### Work order
Word for word, please restate the line that contains "840x628 pixels." and all lines after it through the end of the material, minus the pictures.

### Task material
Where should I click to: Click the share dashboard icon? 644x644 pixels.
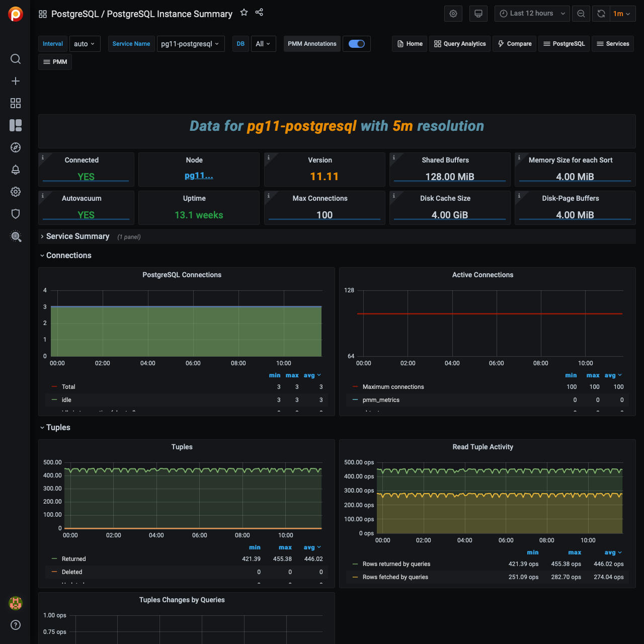coord(259,13)
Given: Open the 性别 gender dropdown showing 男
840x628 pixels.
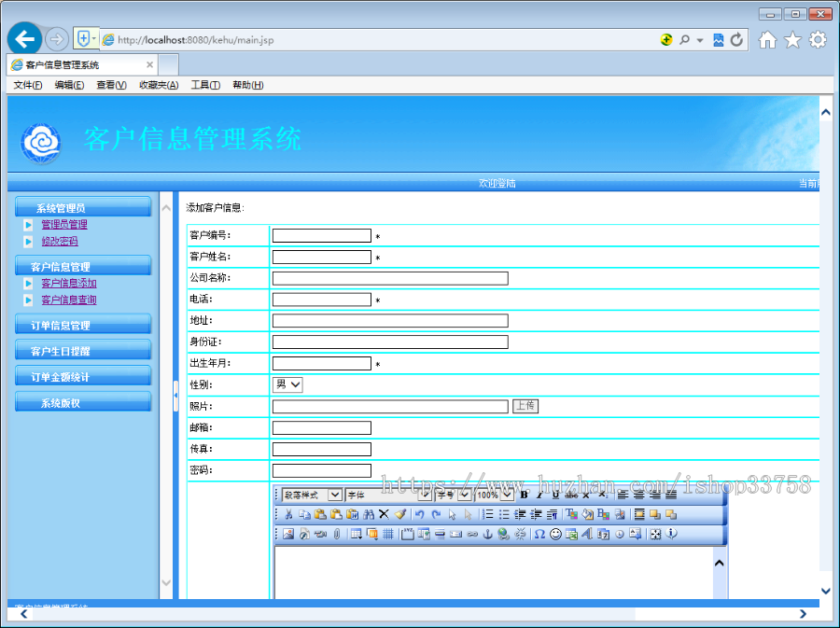Looking at the screenshot, I should tap(287, 384).
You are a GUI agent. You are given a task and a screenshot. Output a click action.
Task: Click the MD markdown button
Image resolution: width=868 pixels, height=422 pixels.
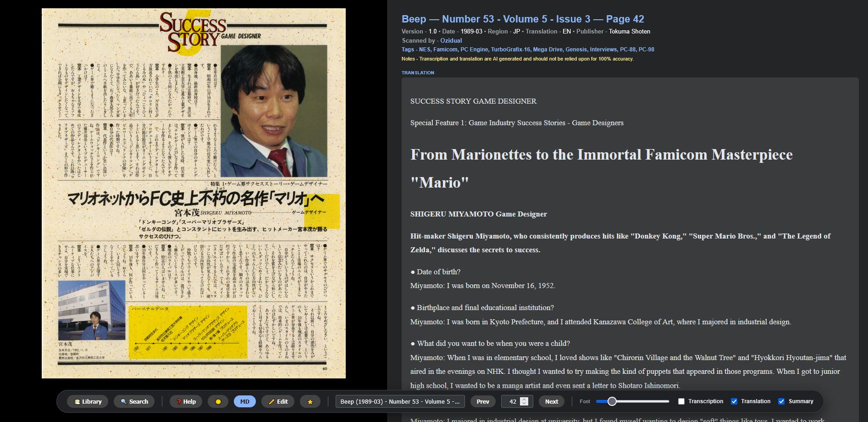[244, 401]

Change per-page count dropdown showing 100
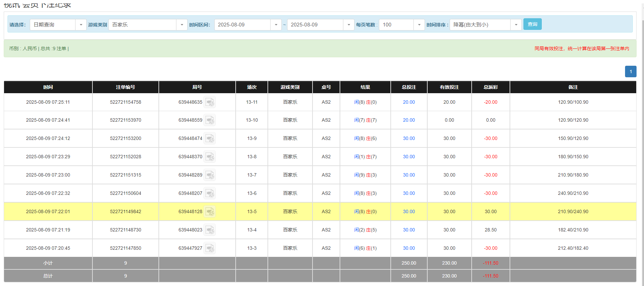[419, 25]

### Your solution
840x628 pixels.
Looking at the screenshot, I should tap(287, 384).
You are a GUI agent. You are given a task and a screenshot. Output a click action.
Task: Click the MD markdown button
Image resolution: width=868 pixels, height=422 pixels.
[244, 401]

Change per-page count dropdown showing 100
[419, 25]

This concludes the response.